I won’t bore you with the details of how the first night game was rained out, how Al Nipper forever cemented his brief legacy as a Cub, or how I watched the game on a small TV at summer camp, then spent the rest of the night desperately trying to get to second base with my camp girlfriend. (I’m still trying.)
Instead, let’s consider a question that remains relevant long after the memories of Richard Marx and “Perfect Strangers” have receded: were lights at Wrigley good idea? A lot has happened in the last two decades to support the claim that it was. Indeed, each of what follows occurred only after lights were installed at Wrigley Field: The internet. Combo fajitas. Every episode of “The Jeffersons” on DVD. Hannah Montana and Miley Cyrus. Really tall Chinese people in the NBA. Doing other things while driving a car instead of just driving a car. You don’t recall any of these before 8/8/88, do you? Exactly.
The impact of Wrigley’s lights on politics is no exception. It’s historically unfathomable that before 8/8/88, the Supreme Court would have been progressive enough to appoint a mildly retarded guy as President. And it’s becoming increasingly clear that Americans wouldn’t be on the threshold of electing an African American in his 40’s, who’s middle name is Hussein, comes from mixed parents, and took campaign money from a convicted felon as our next President were it not for lights at Wrigley Field.

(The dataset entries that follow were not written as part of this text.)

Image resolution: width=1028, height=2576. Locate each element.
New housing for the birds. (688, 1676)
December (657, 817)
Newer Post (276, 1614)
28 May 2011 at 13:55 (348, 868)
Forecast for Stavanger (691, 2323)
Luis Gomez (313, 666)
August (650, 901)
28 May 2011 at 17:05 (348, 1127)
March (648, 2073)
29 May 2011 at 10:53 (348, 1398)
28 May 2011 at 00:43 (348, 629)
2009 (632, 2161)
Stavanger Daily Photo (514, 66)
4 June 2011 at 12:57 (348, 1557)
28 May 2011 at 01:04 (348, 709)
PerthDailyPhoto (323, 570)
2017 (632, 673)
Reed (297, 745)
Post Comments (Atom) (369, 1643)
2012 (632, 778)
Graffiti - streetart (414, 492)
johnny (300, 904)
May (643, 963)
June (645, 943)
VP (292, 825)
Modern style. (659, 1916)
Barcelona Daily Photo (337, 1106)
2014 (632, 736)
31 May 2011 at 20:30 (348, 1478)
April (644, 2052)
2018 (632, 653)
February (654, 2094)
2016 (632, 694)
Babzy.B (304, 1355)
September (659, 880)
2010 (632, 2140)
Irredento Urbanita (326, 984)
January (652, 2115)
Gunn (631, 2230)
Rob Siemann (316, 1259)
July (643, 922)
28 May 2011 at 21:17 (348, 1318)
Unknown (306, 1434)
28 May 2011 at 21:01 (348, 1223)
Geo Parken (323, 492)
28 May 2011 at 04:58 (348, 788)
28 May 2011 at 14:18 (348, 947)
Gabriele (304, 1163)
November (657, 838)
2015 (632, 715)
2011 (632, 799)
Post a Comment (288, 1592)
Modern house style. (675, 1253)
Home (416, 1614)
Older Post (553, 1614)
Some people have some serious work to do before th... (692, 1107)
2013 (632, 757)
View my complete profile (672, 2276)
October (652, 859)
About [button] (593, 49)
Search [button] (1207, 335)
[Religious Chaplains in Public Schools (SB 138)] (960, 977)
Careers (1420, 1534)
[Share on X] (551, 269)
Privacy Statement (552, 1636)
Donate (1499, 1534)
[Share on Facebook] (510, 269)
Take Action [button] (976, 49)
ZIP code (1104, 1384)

So on this most historic of anniversaries, take a moment to consider the significance of this day. Give your ComEd guy a hug. Leave your lights on all year long! And plan to celebrate again on 8/8/28, when we’ll no doubt be looking back on the end of global warming, the Cubs first (second, third, and fourth) World Series in 100 years, and the first election of one of the most successful, two term Presidents of all time, Barack Obama.
And be sure to tell your kids it’s all because of the lights at Wrigley Field.